Tunnellösung unvoreingenommen prüfen
Leserbrief zur Ortsumgehung in Straßenhaus
Wäre ein Spatenstich für die Ortsumgehung Straßenhaus schon in wenigen Wochen möglich, wenn die Landesregierung Baurecht geschaffen hätte? Herr Rüddel schürt in der Bevölkerung unrealistische Erwartungen. Die Ortsumgehung Straßenhaus ist sehr wohl zum Bundesverkehrswegeplan angemeldet: lfd. Nr. 1513, RP82, vorrangiger Bedarf.
Aber: Laut Landesbetrieb Mobilität kommt das erforderliche Planfeststellungsverfahren erst 2017. Es werden Verzögerungen folgen durch Einsprüche der Bürger, die gegen die Entlastung eines Gewerbe- und Mischgebietes (30 Häuser) auf Kosten eines reinen Wohngebietes (80 Häuser) sind. Die Ortsumgehung würde 230.000 Quadratmeter Fläche beanspruchen; dafür sind Enteignungsverfahren durchzuführen. Allein das dauert regelmäßig mehrere Jahre. Dann kommt (vielleicht) das Baurecht.

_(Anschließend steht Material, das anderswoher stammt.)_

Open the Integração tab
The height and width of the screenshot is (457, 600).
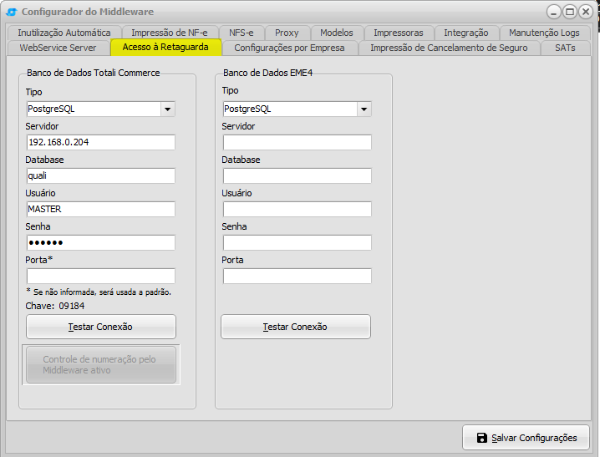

In der Zwischenzeit kann auf einer wahrheitsgemäßen Basis das Thema Tunnel angegangen werden, das von einem Ingenieurbüro mit völlig überzogenen Aufwandsangaben abgeschmettert werden sollte. Die in der Bürgerversammlung verkündeten Kosten sind im Vergleich zu vielen realisierten Tunnelprojekten abenteuerliche Übertreibungen. Vernünftig geplant würde der Baubeginn des Tunnels deutlich vor dem Spatenstich für eine Ortsumgehung liegen. Auch die Ausführungsdauer ist kürzer. Die anvisierten Ziele sind mit Tunnel schneller erreichbar, ohne Neubelastungen für Anwohner einer unsäglichen Trenn-Trasse, ohne Widerstände aus der Bevölkerung. Nur die Politiker und Planer müssten schlauer werden, sich der Tunnellösung einmal unvoreingenommen zuwenden. Mit bewilligten Geldern aus dem Bundesverkehrswegeplan - über den im Herbst 2015 entschieden werden soll - kann auch ein Tunnel gebaut werden.